REQUIRED ACTION –
Each line from the one holding "Click the Sun Rise marker label" to the last line below must be restated word for word, and no picture may be included.
↓↓↓
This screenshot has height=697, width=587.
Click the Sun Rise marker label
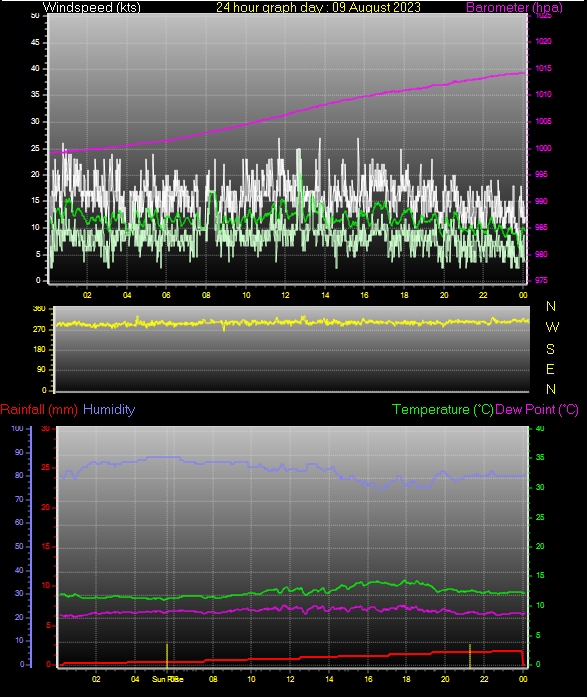coord(168,679)
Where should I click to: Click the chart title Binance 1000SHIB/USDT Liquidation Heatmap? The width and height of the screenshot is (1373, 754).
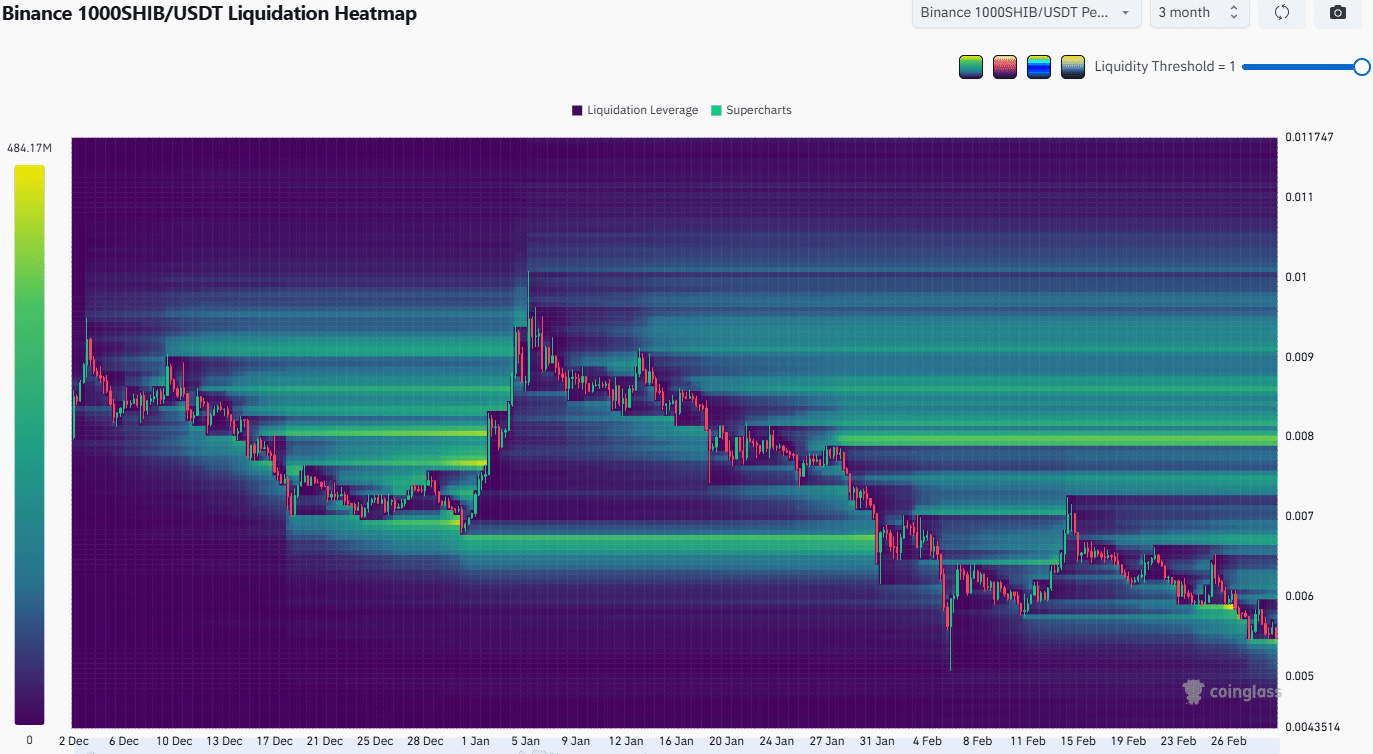click(211, 14)
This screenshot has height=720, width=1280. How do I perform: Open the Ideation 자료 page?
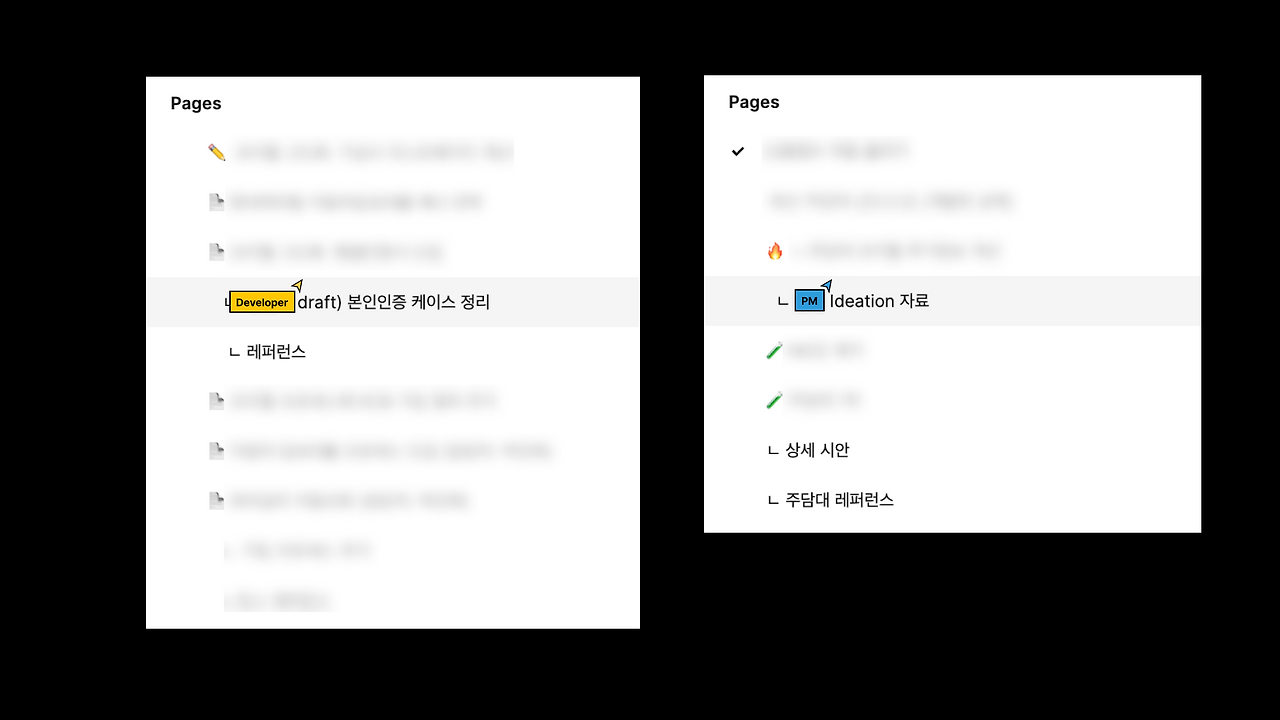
↑↑↑
EXPECTED ANSWER –
Click the Sun Rise marker label
coord(168,679)
Where should I click to: Click the chart title Binance 1000SHIB/USDT Liquidation Heatmap? The width and height of the screenshot is (1373, 754).
click(211, 14)
This screenshot has height=720, width=1280. How do I perform: Open the Ideation 자료 page?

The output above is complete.